The real estate industry – the poster child of a dysfunctional business model…

Truth be told, I’m using the real estate industry as a model because first, I know a great deal about it since I have been a licensed agent since 2006 and because these days everyone loves to hate real estate agents.  So it is an apt example that most can easily identify with.

Realtors® and real estate agents (they aren’t the same) actually perform a valuable function…or at least they used to.  I know its hard to believe, but a real estate transaction is far more complex than most people think and having a skilled agent negotiating the mine fields and smoothing the path to closing can make all the difference in the world.  When I first got my license, I thought my ability to pay attention to detail and my interest in looking out after my clients would smooth the path to success.  But what I found was an industry, which like so many others, broken beyond repair.

How was it broken?
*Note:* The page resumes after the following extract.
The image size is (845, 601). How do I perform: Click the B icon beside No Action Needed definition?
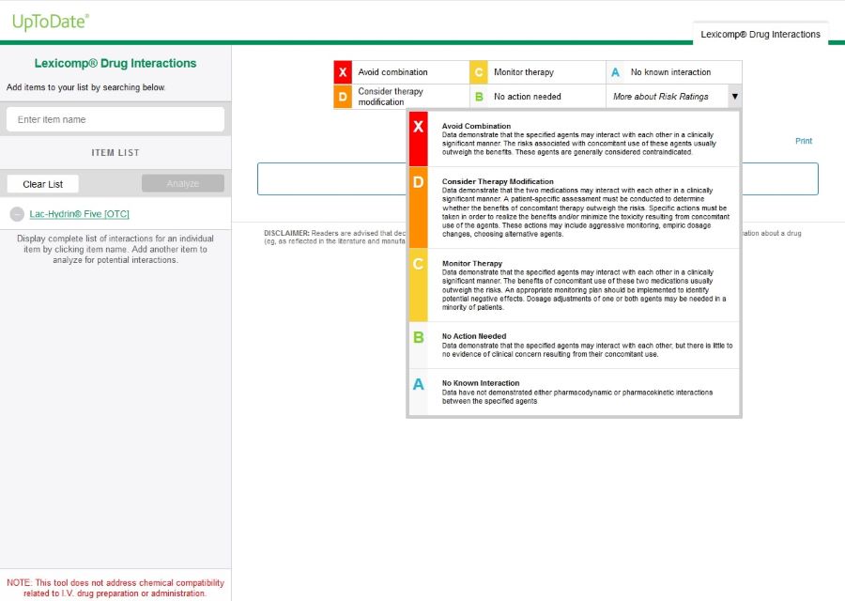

Like other industries where “real money” was still  to be made for the success stories, the industry became flooded with people hoping to get that oh-so elusive boost to their stagnating incomes.  With barriers to entry very  low, the field is beyond saturated.  The saying “Throw a rock  and you’ll hit a real estate agent!” is too close to the truth for comfort.  Brokerages were not helping.  The same forces that push people into real estate are pushing brokerages to pack their offices with agents regardless of demand.  “If you have a license and an are breathing, any brokerage will take you.”

The results are all too predictable.  More and more people chasing fewer and fewer transactions.  I would even suggest that some of the desperation to close deals may have contributed to the bubble as agents and lenders ran faster and faster in the hamster wheel just to keep up.  “Goosing” up home values during the appraisal process, kept the money flowing but also contributed to the inflation of the housing bubble.

By the time I was in the industry in 2006, most agents secretly admitted that 80% of their time and energy was devoted to prospecting for clients not servicing them.  Think about that for a minute.  80% of  a real estate agents time is spent doing something self-serving and not service oriented.  In other words, by necessity, our business had become 80% bullshit and 20% substance.

As Meritocracy Withers – Long Live Mediocrity!

This brings me back to the excellent blog  “Too tired to hustle”.  I recently posted some thoughts on this blog.  But let me add here that the salient issue is this:  As people scramble for the shrinking number  high-earning career paths  open to them, the competition become more and more fierce. In that type of competition competency takes the back seat to expediency.  The hustle is all.  The name at the top of the mind trumps true ability.  Those who have the connections (networking anyone?) those who are masters of the hustle will outshine those who devote more time to perfecting their craft.  In spite of all of the above, a day still contains only 24 hours.  If someone is spending 80% of their time on bullshit and 20% of their time on substance, mediocrity will reign unchallenged.